Motivation and Objectives

In the past decade, wireless networks have become widely deployed for mobile computing due to their low cost and the convenience they offer users.  However, the few ISM (Industrial-Scientific-Medical) bands are heavily occupied in urban areas; numerous users are now experiencing a spectrum shortage manifesting itself as decreasing data throughput.  Observing that many frequency bands are underutilized, the research community has proposed the concept of cognitive radio, a radio that can both quickly occupy a vacant frequency band and quickly return the frequency band when the owner returns.

Several cognitive radios can form a network in order to share their capabilities in computation, sensing, communication, etc.  However, the current designs of cognitive radio networks rely heavily on benign and cooperative radios.  Any radios suffering from faults or compromised by malicious adversaries can easily render the entire network unusable.  Thus, the main theme of ReCognize is to design reliable cognitive radio networks:
1. Reliable meaning that the network continues to deliver consistent performance even when a fraction of radios suffer from malfunctions and stop cooperating with each other; and
2. Cognitive meaning that each radio in the network is responsive to current bandwidth usage.  Ultimately, under spectrum congestion, a cognitive radio could take advantage of any licensed but vacant frequency spectrum.

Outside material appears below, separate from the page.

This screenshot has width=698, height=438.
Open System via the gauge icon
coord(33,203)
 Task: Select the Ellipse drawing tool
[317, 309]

Application to the ADSC Smart Grid Subprogram

The smart grid subprogram at ADSC seeks to push intelligence to the edge of the smart grid network, so that each and every home appliance can benefit from the fast information flow within the network.  We call an edge network consisting these home appliances a home area network (HAN).  Wireless technology enables any new smart appliance to seamlessly integrate into an existing HAN; however, in a dense-urban area, there might not be enough free spectrum set aside for tomorrow’s HANs.  Moreover, consumer electronics may fail with potentially unpredictable misbehaviors; e.g. an electronic equipped with a transmitter might emit random noise-like signals that impacts the HAN similar to malicious jamming.Thus, the local, ad hoc, and fault-prone nature of smart grid HANs present an exciting opportunity to apply the concept of reliable cognitive radio networks: ReCognize can be viewed of as a functional block that helps provide smart grid security at the lowest communication layer.

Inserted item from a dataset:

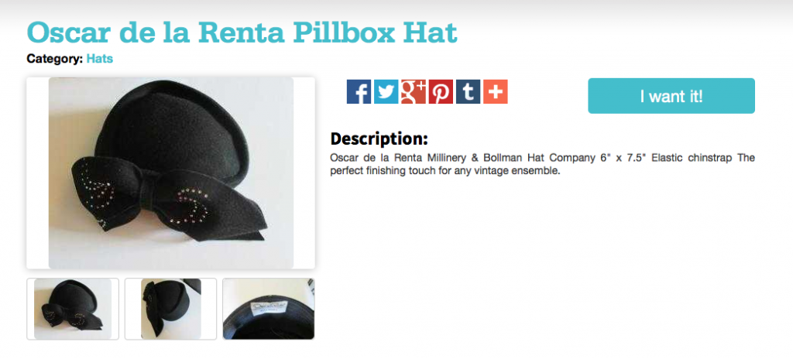Viewport: 793px width, 359px height.
Task: Click the description paragraph about Bollman Hat Company
Action: [542, 164]
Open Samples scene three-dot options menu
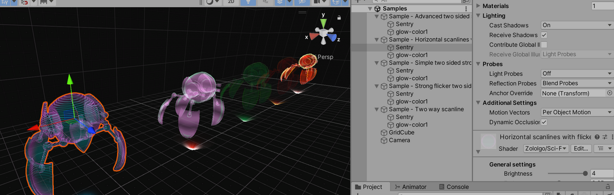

Results and Ongoing Efforts

The ReCognize project has proposed several protocols that are essential in building a reliable cognitive radio network.  Spectrum sensing is an essential primitive of cognitive radio, and we are the first to propose a survey-tampering-resilient individual spectrum sensing technique, as well as a cooperative sensing technique that mitigates the false-reporting-Sybil-attack.  We have also proposed a flooding protocol that enables a dense cognitive radio network to distribute the control message even when a few radios suffer from faults and turn into jammers.  More details about these protocols can be found on our research page.

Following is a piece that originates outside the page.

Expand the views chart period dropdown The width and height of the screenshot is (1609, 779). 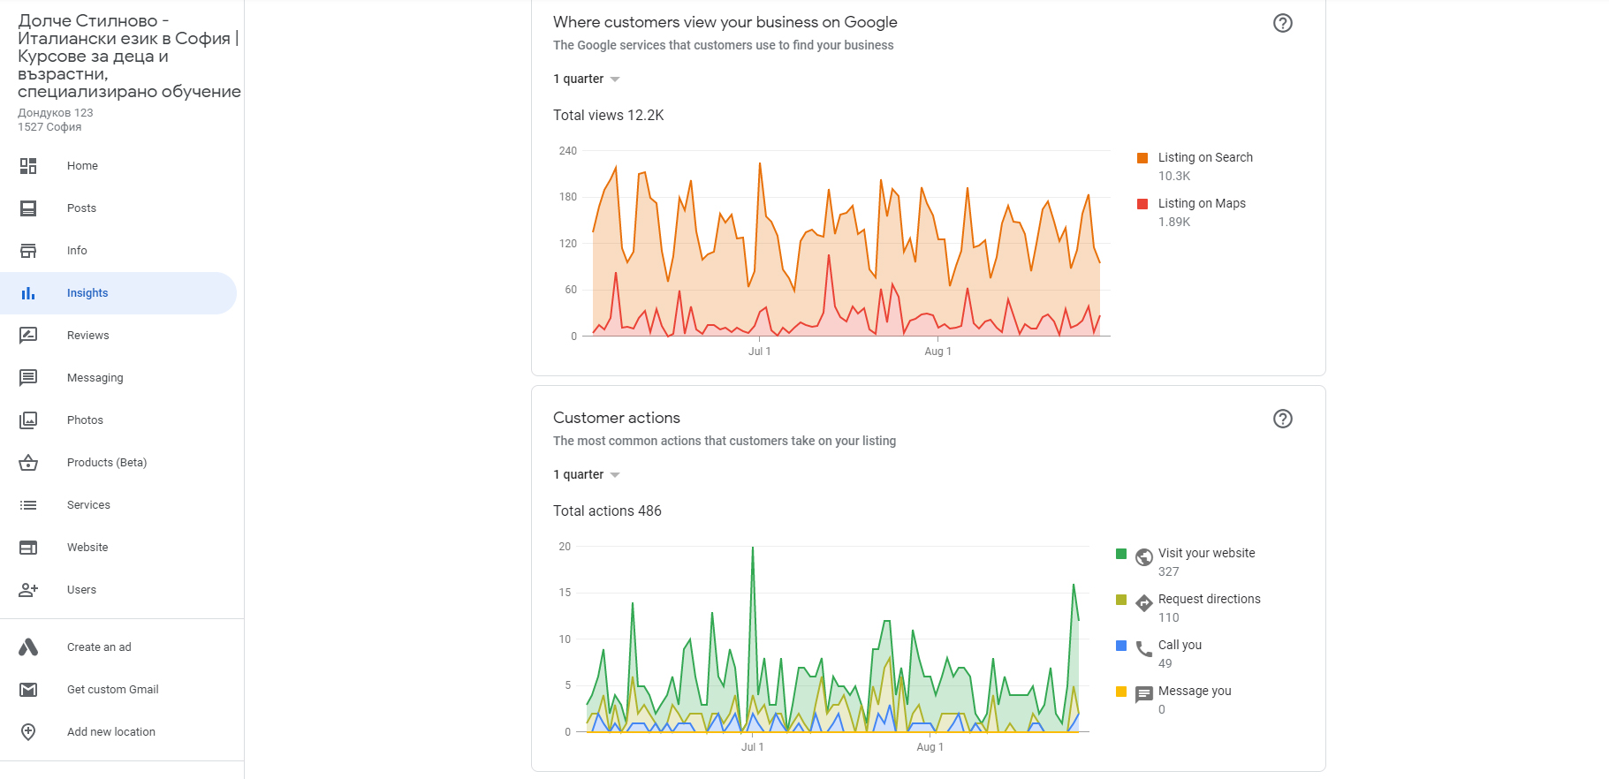(x=587, y=79)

ReCognize’s current effort lies in the following areas:
1. In the presence of an attacker that masquerades as a licensed user (thereby gaining unfair priority on certain frequency bands), the cognitive radio network should navigate around this attacker – in location, time, and frequency – so as to obtain a guaranteed base performance; and
2. Designing medium-access protocols so that selfish or malicious devices do not disproportionately disrupt the performance (e.g. throughout, packet delivery delay, etc.) of cognitive radio networks.


Synergy and Collaborations

In our research, we actively collaborate with other projects at ADSC and external partners to leverage synergies. In particular, we closely interact with the integrative security assessment of smart grid cyber infrastructure project.

We are also actively collaborating with peer research institutes such as SUTD.